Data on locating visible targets
##############################

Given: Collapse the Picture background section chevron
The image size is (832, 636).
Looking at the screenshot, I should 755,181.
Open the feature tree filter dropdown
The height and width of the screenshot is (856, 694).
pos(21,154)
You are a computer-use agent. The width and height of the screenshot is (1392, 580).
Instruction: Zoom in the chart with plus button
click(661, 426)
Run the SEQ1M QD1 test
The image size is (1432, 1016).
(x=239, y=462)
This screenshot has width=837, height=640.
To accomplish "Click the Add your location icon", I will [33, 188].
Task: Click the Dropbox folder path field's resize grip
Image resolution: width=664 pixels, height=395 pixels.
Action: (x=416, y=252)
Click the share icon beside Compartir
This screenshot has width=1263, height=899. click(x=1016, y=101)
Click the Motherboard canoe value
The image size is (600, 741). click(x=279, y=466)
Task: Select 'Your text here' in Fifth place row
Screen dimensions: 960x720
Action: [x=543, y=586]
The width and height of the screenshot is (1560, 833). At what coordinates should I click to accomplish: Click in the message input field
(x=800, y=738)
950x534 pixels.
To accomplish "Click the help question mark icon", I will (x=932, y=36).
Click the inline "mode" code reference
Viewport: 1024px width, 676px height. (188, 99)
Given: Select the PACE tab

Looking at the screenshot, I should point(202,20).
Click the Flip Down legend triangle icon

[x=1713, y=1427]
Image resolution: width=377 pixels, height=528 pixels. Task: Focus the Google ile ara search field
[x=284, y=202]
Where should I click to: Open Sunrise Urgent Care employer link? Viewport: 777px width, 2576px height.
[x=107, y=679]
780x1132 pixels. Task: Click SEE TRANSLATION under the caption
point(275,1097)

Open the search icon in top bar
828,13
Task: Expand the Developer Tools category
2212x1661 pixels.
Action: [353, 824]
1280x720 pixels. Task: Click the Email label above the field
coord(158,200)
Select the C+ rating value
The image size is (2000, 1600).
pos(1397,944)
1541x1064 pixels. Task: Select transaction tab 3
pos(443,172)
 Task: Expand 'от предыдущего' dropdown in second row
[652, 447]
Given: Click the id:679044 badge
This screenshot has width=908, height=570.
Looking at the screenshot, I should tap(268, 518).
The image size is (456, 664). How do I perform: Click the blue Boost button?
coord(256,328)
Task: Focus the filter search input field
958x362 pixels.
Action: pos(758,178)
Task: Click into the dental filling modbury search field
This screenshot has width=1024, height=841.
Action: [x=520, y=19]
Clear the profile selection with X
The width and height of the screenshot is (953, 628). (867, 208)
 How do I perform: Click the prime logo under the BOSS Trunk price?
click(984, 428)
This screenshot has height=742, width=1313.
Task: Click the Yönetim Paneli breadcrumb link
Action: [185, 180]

##############################

:: STATED TASK ::
Copy out the whole listing above, word for word and line by line, without changing anything.

:: ANSWER TO THIS TASK ::
Given: Collapse the Picture background section chevron
The image size is (832, 636).
Looking at the screenshot, I should 755,181.
Open the feature tree filter dropdown
The height and width of the screenshot is (856, 694).
pos(21,154)
You are a computer-use agent. The width and height of the screenshot is (1392, 580).
Instruction: Zoom in the chart with plus button
click(661, 426)
Run the SEQ1M QD1 test
The image size is (1432, 1016).
(x=239, y=462)
This screenshot has width=837, height=640.
To accomplish "Click the Add your location icon", I will [33, 188].
Task: Click the Dropbox folder path field's resize grip
Image resolution: width=664 pixels, height=395 pixels.
Action: (x=416, y=252)
Click the share icon beside Compartir
This screenshot has width=1263, height=899. click(x=1016, y=101)
Click the Motherboard canoe value
The image size is (600, 741). click(x=279, y=466)
Task: Select 'Your text here' in Fifth place row
Screen dimensions: 960x720
Action: [x=543, y=586]
The width and height of the screenshot is (1560, 833). At what coordinates should I click to accomplish: Click in the message input field
(x=800, y=738)
950x534 pixels.
To accomplish "Click the help question mark icon", I will (x=932, y=36).
Click the inline "mode" code reference
Viewport: 1024px width, 676px height. (188, 99)
Given: Select the PACE tab

Looking at the screenshot, I should point(202,20).
Click the Flip Down legend triangle icon

[x=1713, y=1427]
Image resolution: width=377 pixels, height=528 pixels. Task: Focus the Google ile ara search field
[x=284, y=202]
Where should I click to: Open Sunrise Urgent Care employer link? Viewport: 777px width, 2576px height.
[x=107, y=679]
780x1132 pixels. Task: Click SEE TRANSLATION under the caption
point(275,1097)

Open the search icon in top bar
828,13
Task: Expand the Developer Tools category
2212x1661 pixels.
Action: [353, 824]
1280x720 pixels. Task: Click the Email label above the field
coord(158,200)
Select the C+ rating value
The image size is (2000, 1600).
pos(1397,944)
1541x1064 pixels. Task: Select transaction tab 3
pos(443,172)
 Task: Expand 'от предыдущего' dropdown in second row
[652, 447]
Given: Click the id:679044 badge
This screenshot has width=908, height=570.
Looking at the screenshot, I should tap(268, 518).
The image size is (456, 664). How do I perform: Click the blue Boost button?
coord(256,328)
Task: Focus the filter search input field
958x362 pixels.
Action: pos(758,178)
Task: Click into the dental filling modbury search field
This screenshot has width=1024, height=841.
Action: [x=520, y=19]
Clear the profile selection with X
The width and height of the screenshot is (953, 628). (867, 208)
 How do I perform: Click the prime logo under the BOSS Trunk price?
click(984, 428)
This screenshot has height=742, width=1313.
Task: Click the Yönetim Paneli breadcrumb link
Action: [185, 180]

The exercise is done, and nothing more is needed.